Yes, Microsoft should be worried about Chromebooks this holiday season

Yes, Microsoft should be worried about Chromebooks this holiday season

Summary: Microsoft's concern about competition from Chromebooks may become clear as shoppers look for gifts for the holidays.

(Image: James Kendrick/ZDNet)

Microsoft's recent ads taking on the Chromebook made some pundits covering technology wonder if the company was worried about the competition from Google. A few articles appeared online that pointed out that Chromebook sales were not high enough for Microsoft to be worred about the lowly Chromebook. 

I think Microsoft was looking ahead to the holiday shopping season, and they have good reason to be concerned about the competiton they will see from Chromebooks. The fact is, Chromebooks are a great gift idea that shoppers may snap up in big numbers.

Gift shoppers won't be worried if the recipient would rather have a Windows or a Mac laptop.

Google has been running ads in the US for a while that push the Chromebook on regular consumers.
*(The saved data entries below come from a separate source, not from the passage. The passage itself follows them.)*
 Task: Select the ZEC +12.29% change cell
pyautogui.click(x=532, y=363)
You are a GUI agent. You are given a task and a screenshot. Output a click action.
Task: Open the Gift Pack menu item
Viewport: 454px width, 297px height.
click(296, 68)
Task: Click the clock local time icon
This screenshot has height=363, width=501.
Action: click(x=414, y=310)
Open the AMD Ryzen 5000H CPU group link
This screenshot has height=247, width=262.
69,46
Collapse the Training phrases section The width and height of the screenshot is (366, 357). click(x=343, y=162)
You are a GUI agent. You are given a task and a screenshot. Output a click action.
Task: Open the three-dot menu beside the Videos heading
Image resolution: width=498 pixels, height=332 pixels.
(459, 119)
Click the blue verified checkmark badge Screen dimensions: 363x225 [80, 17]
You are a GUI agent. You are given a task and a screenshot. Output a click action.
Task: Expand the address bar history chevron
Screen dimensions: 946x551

These ads make it clear that Chromebooks are simple and good bargains. No hardware spec comparison is necessary with Chromebooks, for all intents and purposes they are all the same.
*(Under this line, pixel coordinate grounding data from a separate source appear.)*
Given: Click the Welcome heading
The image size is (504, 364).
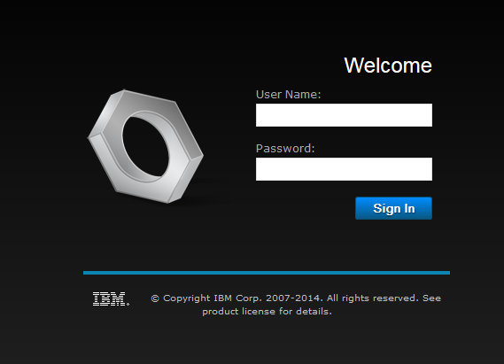Looking at the screenshot, I should tap(388, 66).
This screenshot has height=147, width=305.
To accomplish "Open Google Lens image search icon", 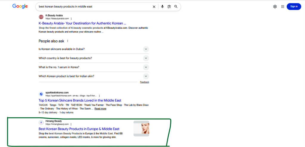I will 169,7.
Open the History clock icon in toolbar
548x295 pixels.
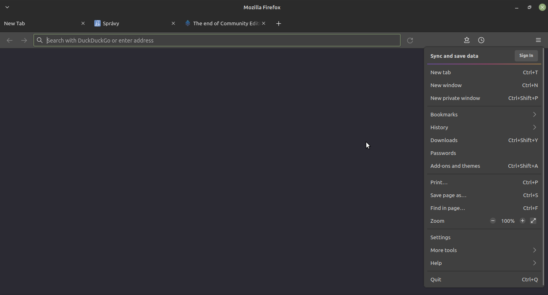[x=481, y=40]
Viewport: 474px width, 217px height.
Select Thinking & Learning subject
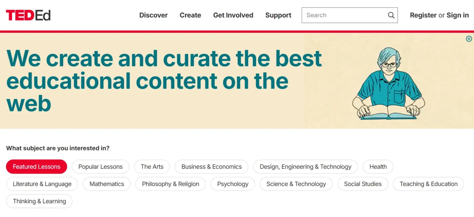click(x=39, y=201)
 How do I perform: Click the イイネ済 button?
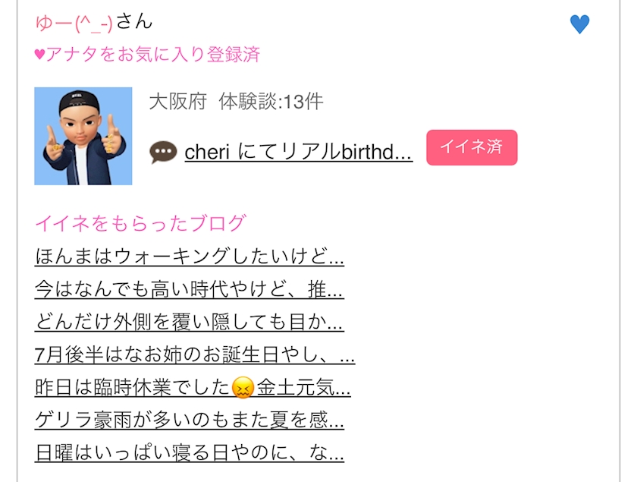[x=472, y=147]
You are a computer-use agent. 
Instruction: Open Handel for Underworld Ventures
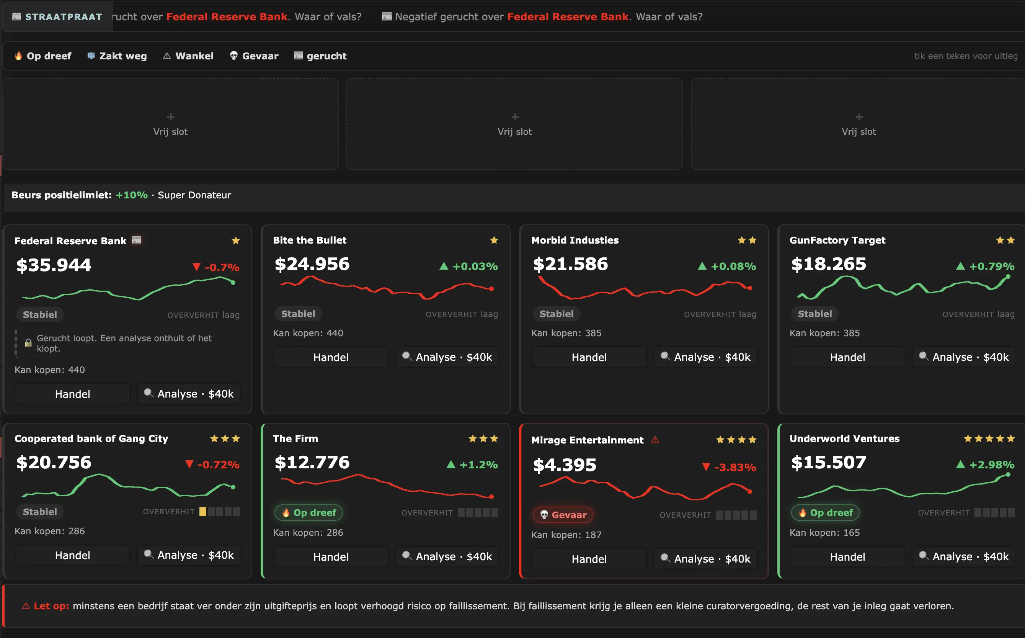click(x=847, y=557)
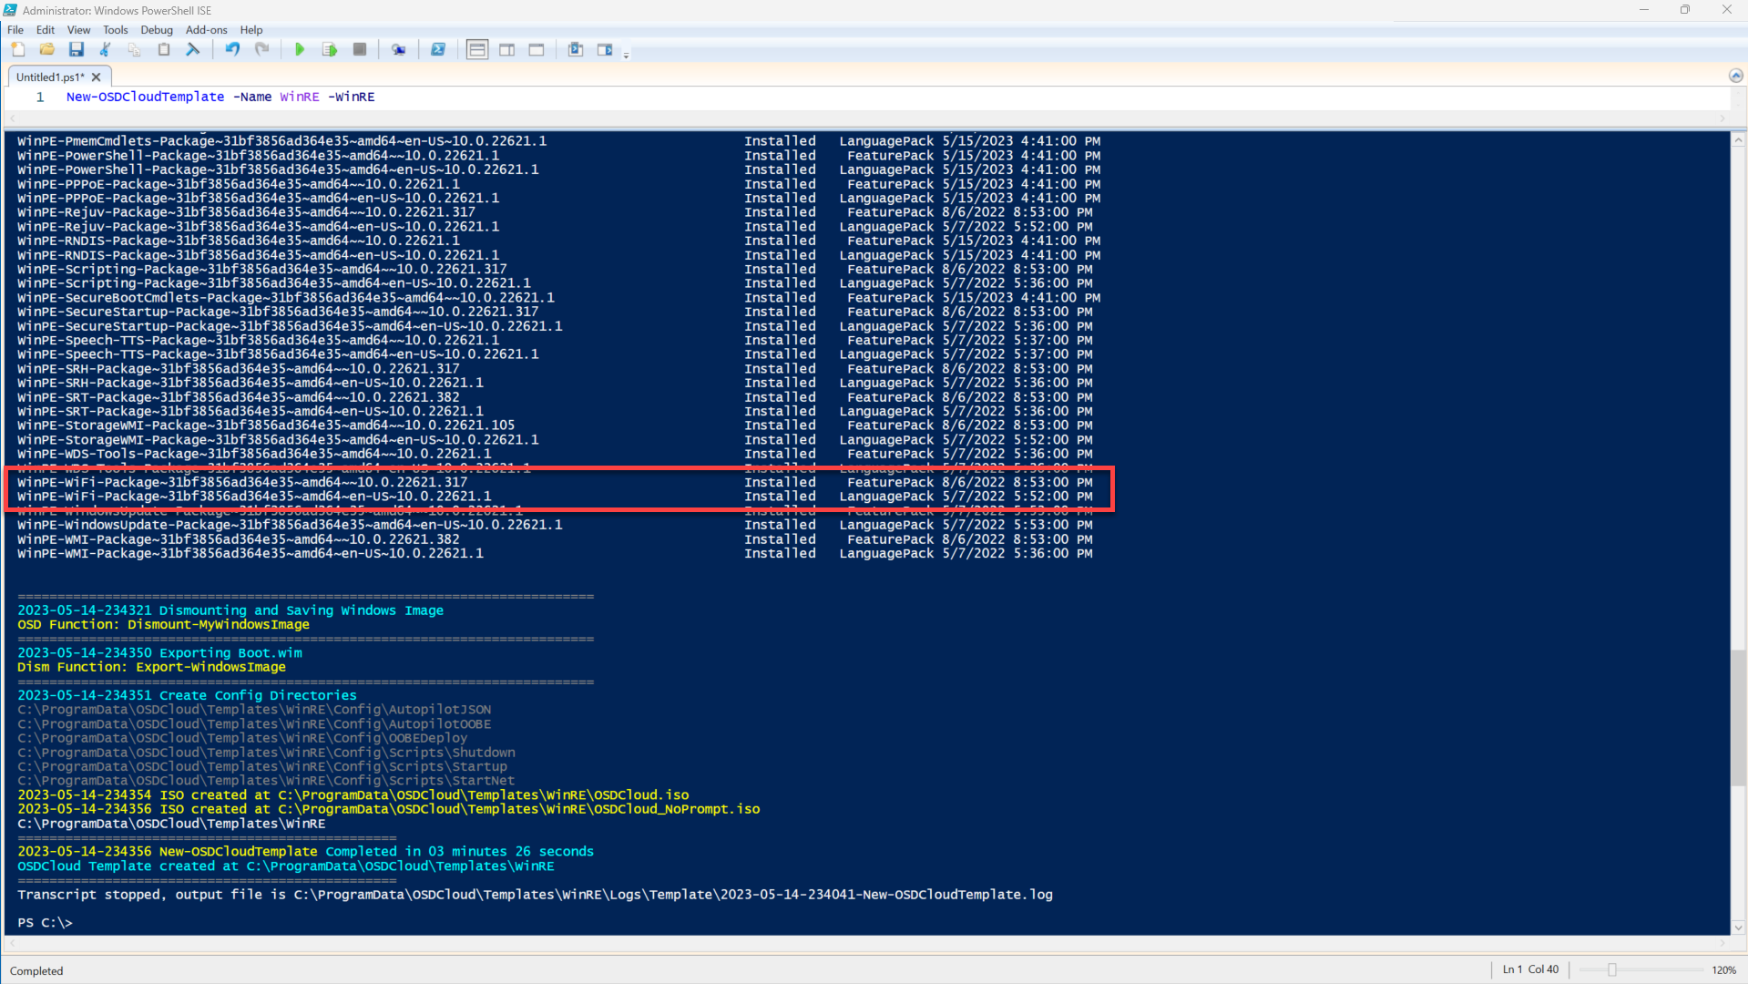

Price is the big reason gift givers will give Chromebooks in numbers this holiday season. With the exception of Google's expensive Pixel Chromebook, all other models available to shoppers are under $300. Heck, most are under $250, with some just under $200. That price point makes Chromebooks perfect gifts for family and friends. 

Chromebooks are sleek and thin laptops from top companies they recognize, and that will attract gift givers wanting to give a nice present without breaking the bank. Gift shoppers won't be worried if the recipient would rather have a Windows or a Mac laptop. They'll know their family member or friend can use it to get online, and that everyone does that. That will be enough to make shoppers feel comfortable about giving the Chromebook this holiday season. The fact Chromebooks require no maintenance will seal the deal.
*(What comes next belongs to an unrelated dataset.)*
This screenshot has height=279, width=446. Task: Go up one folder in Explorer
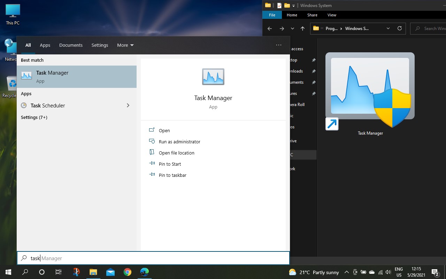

Google's recent ads have raised awareness about the Chromebook. Whenever I take one out in public I'm usually asked if I'm using a "Google laptop" or a "Chrome laptop". I also now see them in public, so folks know what they are — simple laptops that run Chrome.

I predict we'll see a healthy spike in Chromebook sales over the holidays, and the bulk of them will be purchased as gifts. Chromebooks are not expensive, and they are attractive laptops that will get buyers' attention when they see them in the stores. 

This is likely why Microsoft took on Chromebooks in its ad campaign. Like me, they expect the Chromebook to be a popular gift item this holiday season. And they know that a lot of the recipients of a shiny new Chromebook will realize how good they are once they start using them. That won't help the folks in Redmond, especially with PC sales already slipping.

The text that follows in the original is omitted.